Rachel Feinstein

21 November 2014 - 24 January 2015 Temple
Installation Views
Press release

Since the early 2000s, Rachel Feinstein has primarily developed a sculptural work which nevertheless, leaves an important place for painting and drawing. To create her works, mostly figurative, Rachel Feinstein constantly draws upon the iconography of European art and culture from the sixteenth, seventeenth and eighteenth centuries, her main references being the baroque and rococo styles. However, her work may be said to overplay the search for beauty, refinement and sophistication, characteristic of these periods. This deliberate emphasis betrays a critical dimension that is expressed through an intentionally caricatural or parodic style. For example, the royal horses (Wagenburg, 2001), the angels (Army of God, 2008) or biblical scenes (Crucifixion, 2003) create works that combine the grandeur and prestige of European history with the decadence and decline of the aristocracy and royalism. The artist's sumptuous paintings on mirrors (Rhoda, Marie, Eva, 2005) depict exaggeratedly unattractive women or the old-fashioned castles of the former European courts (Kasteel de Haar, 2010, Castle Pernstejn, 2012), subverted or misappropriated by the kitsch aesthetics of a Cinderella's castle. Rachel Feinstein's plaster or flat propped sculptures also refer to the notion of artificiality. They often resemble objects or decorative environments (The Sorbet Room, 2001; Satinstein, 2002), or decorative elements (from film or theatre) in which we can see the hidden meaning and understand the devices. All of her works reveal the artist's interest in the fantastical aesthetics of Hollywood fairy tales, halfway between Walt Disney and Sofia Coppola's Marie-Antoinette. Rachel Feinstein's work can be seen as a distortion of the legacy of European monarchies by American popular culture, a historical reinterpretation or indeed, a combination of different eras which she explains as follows: "Rococo to Americans is Liberace, but it's also Disney World, it's "Sleeping Beauty" this Grimms' fairy tale, Black Forest aspect of stuff".

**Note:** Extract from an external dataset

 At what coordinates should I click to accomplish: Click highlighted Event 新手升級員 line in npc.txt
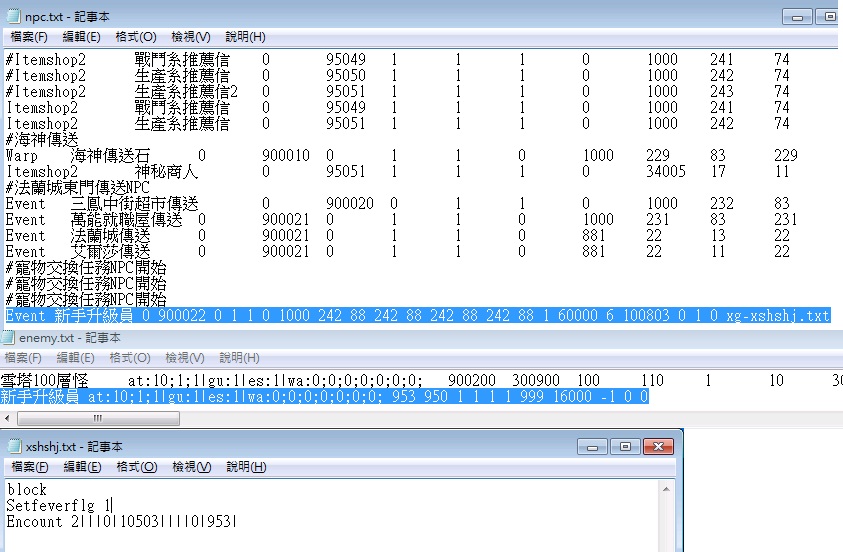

For her exhibition at the Galerie Mitterrand, Rachel Feinstein presents a sculpture of a buckled large black carriage called Puritan's Delight (2008), inspired by the Austrian royal carriages of the nineteenth century. This work with its clean lines creates a dramatic atmosphere which evokes the drawings of cemetery angels in Zurich and Manchester (pastel drawings from 2012). This lugubrious mise en scène includes an aqua-resin sculpture, painted white, entitled The Hun Girl (2014). Presented for the first time in the Schwartz Gallery of the Metropolitan Opera in New York, this piece is an imaginary portrait of the character Kontchakovna, a key figure of the opera Prince Igor by Alexander Borodin.

Rachel Feinstein was born in 1971 in Arizona (USA). She lives and works in New York. Her work has been the subject of several solo shows, including her first exhibition in France at the Consortium Art Centre in 2006 (Tropical Rodeo), the exhibition The Snow Queen at the Lever House Art Collection in New York in 2011, or more recently Folly (2014) at Madison Square Park, where she presented several monumental sculptures.